I think it would be more than adequate for Scooter's needs. There's a Koi pond just off frame on the right that has electrical outlets, so power is not a problem in that corner (plus there's more grape vines over there so the house would be concealed from anyone on the sidewalk). I'm also pretty handy, so it's no skin off my rear to retro fit the doorway with a closing ramp and/or an adapter piece with a low slot like I've seen in the pictures posted above. 

Suggestions? Do you think a ceramic heater would be okay or should I stick to those mats?

*EDIT: *_I should add that the whole reason behind asking about heating elements and insulation is so I don't have to be worried about pulling him in during cold snaps when the night time temps dip towards the low 60's for 2 days and then bolt back up into the 80's. _


----------



## ZEROPILOT (Dec 16, 2014)

I'd be most concerned about a kid walking past, seeing your tortoise and grabbing him in this set-up.


----------



## N2TORTS (Dec 16, 2014)

Here at the Cove' even with heated hides and no matter what time of year/temps ....ALL the torts are rounded up every night... NO Excuses what -so-ever.....and that's just the Adults - 24 of them ......then you have the babies ,along with Radi , Galap , ect ......"all of them are my kids" !  Besides security systems and cameras there is also a wireless Temp/thermometer that sends me accurate data of highs and lows thru out the 24 hour day of what the outdoor temps are and their indoor heat hide temps. This can be viewed from my Home office and Master Bedroom.


----------



## keepergale (Dec 16, 2014)

Ha Ha. I also have remote temperature readings from my tortoise quarters that I can read from my bed. I wake up check the temperature and go back to sleep.
Repeat


----------



## N2TORTS (Dec 16, 2014)

◆ **Stated task A**:
In the records, reproduce every line from the line with "Disable indexing of" to the line with "Select the magenta", both of those lines included.
The tortoise forum thread has nothing to do with the records that follow it.

◆ **Records provided**:
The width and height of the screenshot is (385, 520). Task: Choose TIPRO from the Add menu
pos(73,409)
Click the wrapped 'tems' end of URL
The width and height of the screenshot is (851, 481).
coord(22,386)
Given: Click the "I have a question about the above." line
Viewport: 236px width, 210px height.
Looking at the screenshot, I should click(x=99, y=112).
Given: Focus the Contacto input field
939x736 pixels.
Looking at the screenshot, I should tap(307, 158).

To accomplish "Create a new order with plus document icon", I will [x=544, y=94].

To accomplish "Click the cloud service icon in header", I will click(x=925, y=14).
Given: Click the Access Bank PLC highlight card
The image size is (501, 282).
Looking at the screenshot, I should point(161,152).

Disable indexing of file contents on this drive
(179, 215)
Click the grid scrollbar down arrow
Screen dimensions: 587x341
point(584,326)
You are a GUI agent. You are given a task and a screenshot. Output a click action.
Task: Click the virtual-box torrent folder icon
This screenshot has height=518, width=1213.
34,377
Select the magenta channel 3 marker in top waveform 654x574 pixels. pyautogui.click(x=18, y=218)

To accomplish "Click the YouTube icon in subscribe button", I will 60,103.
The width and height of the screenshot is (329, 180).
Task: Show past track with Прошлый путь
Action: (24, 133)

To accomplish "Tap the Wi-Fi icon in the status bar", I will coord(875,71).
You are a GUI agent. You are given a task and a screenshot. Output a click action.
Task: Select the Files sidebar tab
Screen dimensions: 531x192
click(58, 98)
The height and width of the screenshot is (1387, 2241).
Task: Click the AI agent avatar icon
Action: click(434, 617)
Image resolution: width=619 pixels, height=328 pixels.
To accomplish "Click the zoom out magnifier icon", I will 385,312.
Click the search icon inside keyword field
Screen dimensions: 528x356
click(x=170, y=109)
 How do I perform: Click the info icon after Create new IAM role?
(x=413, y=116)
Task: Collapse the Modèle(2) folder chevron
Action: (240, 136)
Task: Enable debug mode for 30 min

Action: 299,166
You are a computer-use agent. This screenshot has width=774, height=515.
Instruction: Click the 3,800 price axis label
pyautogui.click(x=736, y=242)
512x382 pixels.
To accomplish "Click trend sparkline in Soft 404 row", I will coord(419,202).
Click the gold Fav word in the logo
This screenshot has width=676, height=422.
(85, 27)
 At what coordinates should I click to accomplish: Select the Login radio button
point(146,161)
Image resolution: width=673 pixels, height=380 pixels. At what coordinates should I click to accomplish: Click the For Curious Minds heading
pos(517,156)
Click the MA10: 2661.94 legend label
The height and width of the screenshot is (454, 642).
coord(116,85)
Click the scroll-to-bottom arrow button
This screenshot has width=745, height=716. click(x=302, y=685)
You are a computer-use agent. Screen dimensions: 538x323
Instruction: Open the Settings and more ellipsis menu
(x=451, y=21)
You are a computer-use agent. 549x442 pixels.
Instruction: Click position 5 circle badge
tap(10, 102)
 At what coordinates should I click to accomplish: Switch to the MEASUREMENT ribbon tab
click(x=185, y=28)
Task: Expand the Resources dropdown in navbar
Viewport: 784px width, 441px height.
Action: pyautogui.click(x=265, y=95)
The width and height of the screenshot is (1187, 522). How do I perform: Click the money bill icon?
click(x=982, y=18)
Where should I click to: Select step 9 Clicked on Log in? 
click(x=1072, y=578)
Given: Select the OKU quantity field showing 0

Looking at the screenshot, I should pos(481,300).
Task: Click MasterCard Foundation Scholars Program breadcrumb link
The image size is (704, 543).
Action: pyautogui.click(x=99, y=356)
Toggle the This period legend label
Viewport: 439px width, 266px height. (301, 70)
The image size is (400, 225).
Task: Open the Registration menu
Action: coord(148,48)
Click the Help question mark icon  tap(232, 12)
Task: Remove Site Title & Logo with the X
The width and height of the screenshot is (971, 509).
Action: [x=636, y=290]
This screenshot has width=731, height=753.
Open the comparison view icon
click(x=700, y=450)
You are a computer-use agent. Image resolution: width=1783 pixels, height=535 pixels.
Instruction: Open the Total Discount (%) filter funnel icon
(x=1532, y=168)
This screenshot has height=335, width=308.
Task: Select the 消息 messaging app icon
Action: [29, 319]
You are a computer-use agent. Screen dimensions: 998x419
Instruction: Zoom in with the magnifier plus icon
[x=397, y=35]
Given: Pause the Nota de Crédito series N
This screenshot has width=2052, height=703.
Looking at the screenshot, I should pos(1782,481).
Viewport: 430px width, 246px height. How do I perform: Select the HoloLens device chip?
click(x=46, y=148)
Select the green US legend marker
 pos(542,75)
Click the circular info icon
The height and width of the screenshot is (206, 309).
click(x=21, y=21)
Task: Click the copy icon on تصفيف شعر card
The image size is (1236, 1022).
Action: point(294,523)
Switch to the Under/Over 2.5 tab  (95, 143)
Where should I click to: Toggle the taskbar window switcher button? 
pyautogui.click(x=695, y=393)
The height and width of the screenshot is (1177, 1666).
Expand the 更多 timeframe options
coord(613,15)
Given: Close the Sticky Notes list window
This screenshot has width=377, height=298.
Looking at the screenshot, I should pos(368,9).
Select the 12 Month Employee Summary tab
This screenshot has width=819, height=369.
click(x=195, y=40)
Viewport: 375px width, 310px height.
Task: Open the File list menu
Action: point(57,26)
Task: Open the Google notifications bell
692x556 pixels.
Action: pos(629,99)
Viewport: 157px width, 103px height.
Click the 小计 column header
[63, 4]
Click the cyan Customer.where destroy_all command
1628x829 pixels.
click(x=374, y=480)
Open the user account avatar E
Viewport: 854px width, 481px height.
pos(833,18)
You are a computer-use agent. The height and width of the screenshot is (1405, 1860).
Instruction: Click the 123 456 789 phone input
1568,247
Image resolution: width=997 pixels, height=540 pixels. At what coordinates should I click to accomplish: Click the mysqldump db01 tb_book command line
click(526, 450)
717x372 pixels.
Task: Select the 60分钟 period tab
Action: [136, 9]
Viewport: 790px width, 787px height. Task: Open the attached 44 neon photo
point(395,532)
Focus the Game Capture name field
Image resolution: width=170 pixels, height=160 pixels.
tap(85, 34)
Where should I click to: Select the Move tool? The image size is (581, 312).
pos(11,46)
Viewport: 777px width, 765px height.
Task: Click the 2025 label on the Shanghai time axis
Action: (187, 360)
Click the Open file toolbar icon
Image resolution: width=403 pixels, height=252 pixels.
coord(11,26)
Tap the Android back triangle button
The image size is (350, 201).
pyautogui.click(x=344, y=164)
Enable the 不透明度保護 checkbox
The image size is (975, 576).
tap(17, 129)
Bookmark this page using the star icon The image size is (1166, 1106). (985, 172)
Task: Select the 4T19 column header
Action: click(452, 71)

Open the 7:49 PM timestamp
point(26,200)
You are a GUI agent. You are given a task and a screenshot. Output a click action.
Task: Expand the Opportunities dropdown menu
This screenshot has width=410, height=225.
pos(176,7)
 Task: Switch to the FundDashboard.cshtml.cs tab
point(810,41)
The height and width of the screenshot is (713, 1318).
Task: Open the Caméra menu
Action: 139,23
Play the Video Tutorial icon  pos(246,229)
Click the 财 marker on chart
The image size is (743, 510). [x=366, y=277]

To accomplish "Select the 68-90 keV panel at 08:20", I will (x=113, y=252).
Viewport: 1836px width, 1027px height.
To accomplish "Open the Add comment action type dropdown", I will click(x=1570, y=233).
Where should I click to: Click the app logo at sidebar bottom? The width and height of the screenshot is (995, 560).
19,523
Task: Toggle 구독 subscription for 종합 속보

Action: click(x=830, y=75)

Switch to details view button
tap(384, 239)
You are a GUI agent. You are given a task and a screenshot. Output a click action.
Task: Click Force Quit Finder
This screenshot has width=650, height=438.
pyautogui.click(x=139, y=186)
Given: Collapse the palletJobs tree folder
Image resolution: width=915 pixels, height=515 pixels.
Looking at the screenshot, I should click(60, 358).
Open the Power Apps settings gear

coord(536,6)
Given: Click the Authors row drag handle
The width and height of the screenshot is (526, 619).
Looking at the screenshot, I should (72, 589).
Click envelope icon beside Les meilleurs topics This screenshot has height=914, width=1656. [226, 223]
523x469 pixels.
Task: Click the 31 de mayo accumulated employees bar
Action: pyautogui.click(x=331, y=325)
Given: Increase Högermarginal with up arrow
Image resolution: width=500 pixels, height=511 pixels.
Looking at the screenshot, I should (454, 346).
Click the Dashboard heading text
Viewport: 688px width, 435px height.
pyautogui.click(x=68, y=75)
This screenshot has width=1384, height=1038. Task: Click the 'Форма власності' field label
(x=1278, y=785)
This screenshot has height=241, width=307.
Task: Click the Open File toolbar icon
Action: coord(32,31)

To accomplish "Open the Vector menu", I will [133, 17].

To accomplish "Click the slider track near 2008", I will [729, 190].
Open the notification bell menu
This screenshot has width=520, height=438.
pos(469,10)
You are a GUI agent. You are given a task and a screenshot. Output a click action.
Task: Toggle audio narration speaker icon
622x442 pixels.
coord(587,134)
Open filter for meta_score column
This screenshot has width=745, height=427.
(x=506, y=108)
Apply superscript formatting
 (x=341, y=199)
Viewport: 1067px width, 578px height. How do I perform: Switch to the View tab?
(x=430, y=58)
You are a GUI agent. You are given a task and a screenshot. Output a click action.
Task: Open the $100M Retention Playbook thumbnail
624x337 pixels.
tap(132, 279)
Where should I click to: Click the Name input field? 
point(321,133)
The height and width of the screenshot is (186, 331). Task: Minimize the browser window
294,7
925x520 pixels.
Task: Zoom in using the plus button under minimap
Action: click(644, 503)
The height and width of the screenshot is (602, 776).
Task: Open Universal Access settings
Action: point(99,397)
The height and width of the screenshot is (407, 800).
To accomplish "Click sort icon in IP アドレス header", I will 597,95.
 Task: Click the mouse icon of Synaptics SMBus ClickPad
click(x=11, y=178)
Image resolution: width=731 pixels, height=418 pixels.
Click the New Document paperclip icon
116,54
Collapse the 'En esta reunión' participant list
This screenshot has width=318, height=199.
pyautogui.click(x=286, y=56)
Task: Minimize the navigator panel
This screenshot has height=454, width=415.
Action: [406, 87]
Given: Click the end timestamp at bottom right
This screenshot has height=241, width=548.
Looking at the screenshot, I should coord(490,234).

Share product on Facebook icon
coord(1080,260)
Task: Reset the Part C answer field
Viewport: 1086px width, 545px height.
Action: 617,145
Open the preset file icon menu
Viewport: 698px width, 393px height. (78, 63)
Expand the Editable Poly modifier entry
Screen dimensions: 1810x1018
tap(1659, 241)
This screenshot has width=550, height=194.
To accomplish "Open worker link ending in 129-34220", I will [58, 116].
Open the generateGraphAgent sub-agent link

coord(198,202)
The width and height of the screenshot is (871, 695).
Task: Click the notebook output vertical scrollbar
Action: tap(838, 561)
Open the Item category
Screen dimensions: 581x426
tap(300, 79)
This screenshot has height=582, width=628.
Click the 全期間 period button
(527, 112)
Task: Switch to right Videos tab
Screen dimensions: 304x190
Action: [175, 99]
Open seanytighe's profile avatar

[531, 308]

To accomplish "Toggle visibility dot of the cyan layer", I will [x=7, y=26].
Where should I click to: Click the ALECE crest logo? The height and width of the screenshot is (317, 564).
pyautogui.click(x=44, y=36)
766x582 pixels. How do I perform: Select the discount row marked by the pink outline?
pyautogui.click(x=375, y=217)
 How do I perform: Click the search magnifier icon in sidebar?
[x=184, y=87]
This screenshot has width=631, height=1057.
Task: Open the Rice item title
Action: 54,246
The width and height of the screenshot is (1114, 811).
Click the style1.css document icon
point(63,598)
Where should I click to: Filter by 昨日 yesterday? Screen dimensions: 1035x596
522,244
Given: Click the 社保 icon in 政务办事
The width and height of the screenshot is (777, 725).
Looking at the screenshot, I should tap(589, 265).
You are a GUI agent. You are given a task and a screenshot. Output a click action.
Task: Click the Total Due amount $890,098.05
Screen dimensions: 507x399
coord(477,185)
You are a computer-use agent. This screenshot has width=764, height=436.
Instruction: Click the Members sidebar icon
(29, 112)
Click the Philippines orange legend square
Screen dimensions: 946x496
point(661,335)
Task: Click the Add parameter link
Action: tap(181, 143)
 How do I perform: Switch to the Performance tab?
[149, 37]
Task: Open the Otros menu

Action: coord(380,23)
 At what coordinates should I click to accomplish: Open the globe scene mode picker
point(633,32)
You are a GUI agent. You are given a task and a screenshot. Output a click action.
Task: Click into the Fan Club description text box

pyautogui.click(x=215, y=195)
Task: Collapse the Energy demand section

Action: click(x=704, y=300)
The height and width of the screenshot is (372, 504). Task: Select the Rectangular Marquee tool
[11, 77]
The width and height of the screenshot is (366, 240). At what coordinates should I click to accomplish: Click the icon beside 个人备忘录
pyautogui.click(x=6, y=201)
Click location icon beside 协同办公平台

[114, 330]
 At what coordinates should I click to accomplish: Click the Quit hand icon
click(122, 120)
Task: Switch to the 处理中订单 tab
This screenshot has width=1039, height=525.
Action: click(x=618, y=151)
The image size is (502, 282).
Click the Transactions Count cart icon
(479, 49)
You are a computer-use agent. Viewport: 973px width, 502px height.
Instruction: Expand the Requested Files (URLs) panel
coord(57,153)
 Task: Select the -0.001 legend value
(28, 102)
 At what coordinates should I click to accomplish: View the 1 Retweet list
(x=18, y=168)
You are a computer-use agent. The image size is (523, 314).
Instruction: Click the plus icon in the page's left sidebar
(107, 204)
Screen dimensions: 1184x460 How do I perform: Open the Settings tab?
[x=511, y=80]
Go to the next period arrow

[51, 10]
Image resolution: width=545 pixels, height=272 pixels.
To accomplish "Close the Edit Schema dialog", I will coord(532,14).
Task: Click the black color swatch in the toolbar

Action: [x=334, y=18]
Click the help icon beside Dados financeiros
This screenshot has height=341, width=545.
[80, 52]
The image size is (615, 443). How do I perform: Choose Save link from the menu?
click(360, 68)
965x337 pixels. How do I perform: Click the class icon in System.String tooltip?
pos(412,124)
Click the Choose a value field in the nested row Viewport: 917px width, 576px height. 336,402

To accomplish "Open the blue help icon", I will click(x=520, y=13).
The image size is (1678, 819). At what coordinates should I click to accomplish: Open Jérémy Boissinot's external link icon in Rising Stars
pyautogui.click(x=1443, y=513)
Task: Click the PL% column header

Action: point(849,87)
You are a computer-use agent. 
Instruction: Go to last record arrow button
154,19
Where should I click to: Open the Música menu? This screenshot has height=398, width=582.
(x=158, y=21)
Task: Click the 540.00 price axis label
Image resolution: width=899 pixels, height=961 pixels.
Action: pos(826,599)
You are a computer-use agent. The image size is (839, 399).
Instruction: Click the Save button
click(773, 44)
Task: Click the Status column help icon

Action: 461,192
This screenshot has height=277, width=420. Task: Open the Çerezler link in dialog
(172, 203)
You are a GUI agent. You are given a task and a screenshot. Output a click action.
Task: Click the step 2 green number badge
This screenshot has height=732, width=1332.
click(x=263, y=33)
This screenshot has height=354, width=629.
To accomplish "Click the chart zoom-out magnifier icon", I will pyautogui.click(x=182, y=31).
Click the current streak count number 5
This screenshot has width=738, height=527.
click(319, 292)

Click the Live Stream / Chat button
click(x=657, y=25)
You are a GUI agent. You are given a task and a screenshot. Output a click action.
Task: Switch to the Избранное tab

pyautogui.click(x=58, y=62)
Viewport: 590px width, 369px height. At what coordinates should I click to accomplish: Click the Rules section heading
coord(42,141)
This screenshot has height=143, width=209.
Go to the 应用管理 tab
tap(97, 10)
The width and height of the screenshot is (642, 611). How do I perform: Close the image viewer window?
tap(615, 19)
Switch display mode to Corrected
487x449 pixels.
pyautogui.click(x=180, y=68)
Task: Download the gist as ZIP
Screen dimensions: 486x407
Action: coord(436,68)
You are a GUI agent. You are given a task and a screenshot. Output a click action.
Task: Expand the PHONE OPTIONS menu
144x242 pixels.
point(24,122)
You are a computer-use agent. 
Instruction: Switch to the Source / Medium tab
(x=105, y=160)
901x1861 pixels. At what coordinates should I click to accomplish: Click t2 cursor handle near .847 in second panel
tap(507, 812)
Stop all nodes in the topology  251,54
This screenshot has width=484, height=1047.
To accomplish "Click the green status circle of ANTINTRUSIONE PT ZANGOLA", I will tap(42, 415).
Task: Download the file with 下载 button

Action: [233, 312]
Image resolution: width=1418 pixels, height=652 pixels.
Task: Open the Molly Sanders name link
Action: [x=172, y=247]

◆ **Stated task B**:
Write what comes next in the forum thread about housing a tortoise outdoors, picking up after its final line.

◆ **Expected output A**:
Disable indexing of file contents on this drive
(179, 215)
Click the grid scrollbar down arrow
Screen dimensions: 587x341
point(584,326)
You are a GUI agent. You are given a task and a screenshot. Output a click action.
Task: Click the virtual-box torrent folder icon
This screenshot has height=518, width=1213.
34,377
Select the magenta channel 3 marker in top waveform 654x574 pixels. pyautogui.click(x=18, y=218)

◆ **Expected output B**:
keepergale said:


> Ha Ha. I also have remote temperature readings from my tortoise quarters that I can read from my bed. I wake up check the temperature and go back to sleep.
> Repeat


^5.....only way to fly!


----------



## N2TORTS (Dec 16, 2014)

Well.....if ya have lots of friends and torts you could use this plane ....
How is this for a size comparison? Somewhat startling.
This shows an Airbus A380 and a Boeing B737 flying parallel approaches into LAX ( Los Angeles , California )



(sorry OP for off topic plane shot ....was just too cool not to share)


----------



## Jacqui (Dec 16, 2014)

LOL I had to look twice at that picture of the planes.


----------



## VBgecko (Dec 16, 2014)

ZEROPILOT said:


> I'd be most concerned about a kid walking past, seeing your tortoise and grabbing him in this set-up.



That is my biggest fear, but I've never advertised to any of my neighbors about having a tort and the reason for the thick vegetation on both the inside and the outside of the fence. The only people who ever stop to admire the garden are octogenarians on a walk.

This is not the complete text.